Un nouveau meurtre de journaliste a eu lieu au Mexique, a annoncé le gouvernement mexicain, vendredi 6 octobre. « Il faut vraiment une pression internationale sur le Mexique », a expliqué Christophe Deloire, le secrétaire général de Reporters sans frontières (RSF), samedi sur franceinfo.
Le reporter-photographe mexicain a été tué dans l’État de San Luis Potosi, dans le nord du pays. Cet assassinat porte à 11 le nombre de journalistes victimes de meurtre au Mexique en 2017.
franceinfo : Y a-t-il une impunité des crimes commis contre les journalistes au Mexique ?
Christophe Deloire : Le Mexique est un pays en paix, une démocratie. Cependant, c’est un pays au sein duquel, dans de nombreux États fédérés, les journalistes sont très souvent assassinés. Nous recensons malheureusement, presque tous les ans, les mêmes chiffres. Les journalistes sont assassinés, qu’ils enquêtent sur le narcotrafic ou sur la corruption. Il y a un niveau d’intimité entre les narcotrafiquants et les responsables politiques locaux qui fait que, parfois, les responsables politiques eux-mêmes n’ont pas intérêt à ce que les enquêtes soient élucidées. Pour donner une idée du niveau d’impunité, il y a un parquet spécial au Mexique. Il est chargé d’enquêter sur les atteintes aux droits de l’homme et aux journalistes. J’ai rencontré le procureur spécial à Mexico, il y a quelques mois. Je lui ai demandé combien son parquet a mené d’enquêtes jusqu’au bout. Il m’a répondu : ‘Une’. Je lui ai demandé quel était ce dossier et il était incapable de me répondre. C’est une bureaucratie des droits de l’homme qui est absolument terrifiante et un niveau d’impunité qui est un encouragement pour ceux qui commettent ce genre de forfait.
Quand le gouvernement mexicain promet une enquête rapide et efficace pour trouver le responsable, on ne peut pas s’attendre à ce que la vérité éclate ?

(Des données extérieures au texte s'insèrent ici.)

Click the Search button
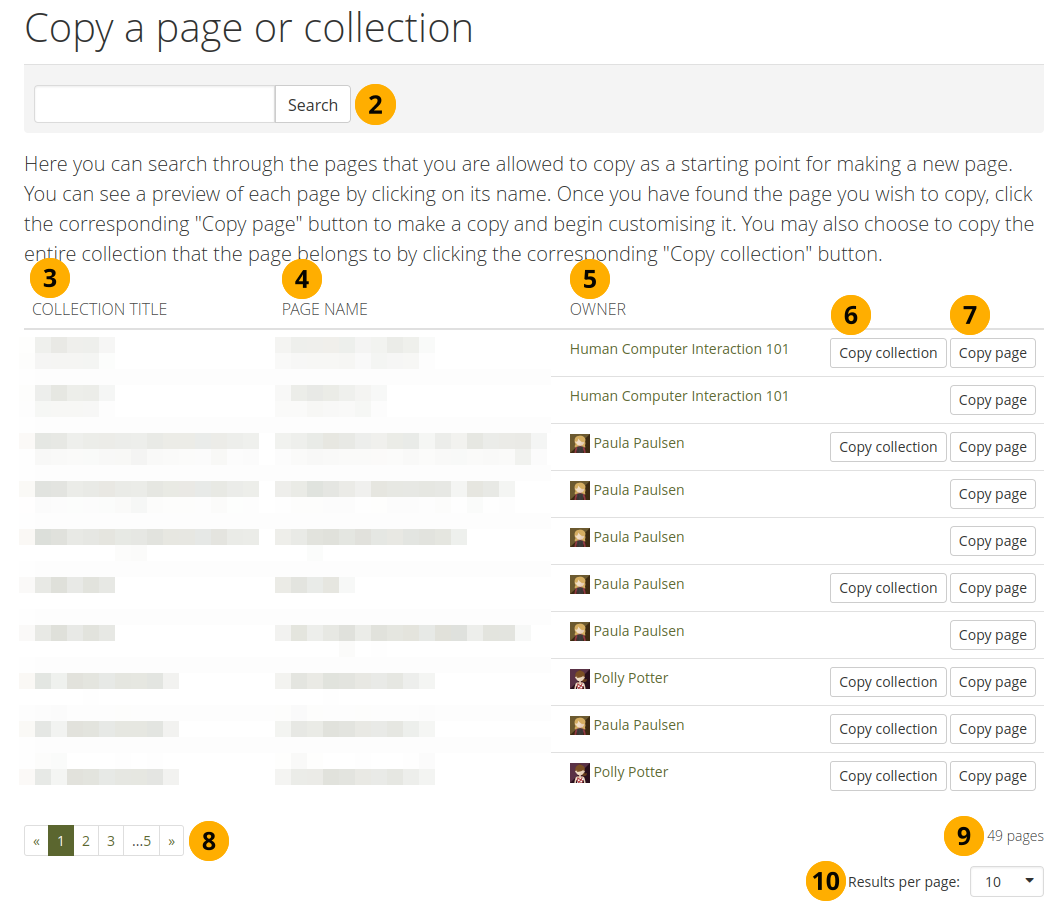The image size is (1062, 914). pos(312,105)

Le gouvernement mexicain n’a pas toujours la capacité à imposer la loi. Il y a quelques mois, un journaliste correspondant depuis 10 ans pour l’Agence France Presse a été assassiné. Le président du Mexique a pris des engagements en disant : ‘On va vraiment faire des efforts très importants pour que les mécanismes de protection des journalistes soient vraiment efficaces.’ Malheureusement, on ne voit pas grand-chose. Il faut vraiment une pression internationale sur le Mexique, une pression en matière d’image, en matière d’investissement. L’Union européenne donne beaucoup d’argent au Mexique. Il est important qu’elle fasse pression pour que le gouvernement de ce pays fasse en sorte de faire régner la loi et empêcher que ceux qui font des enquêtes très légitimement soient abattus.
Vous demandez la création d’un poste d’un représentant spécial à l’ONU sur la sécurité des journalistes. Est-ce que cela peut passer par les Nations unies ?
Le sujet de la protection des journalistes est pris en compte à très haut niveau à l’ONU. D’ailleurs Emmanuel Macron, lui-même, a demandé que soit créé un mécanisme concret d’application du droit international lors de son discours à l’Assemblée générale de l’ONU. C’est ce que demande RSF. Il est important d’avancer, car les États ne respectent pas les obligations qui leurs sont faites par le droit international. C’est le droit des populations à l’information qui est ainsi atteint.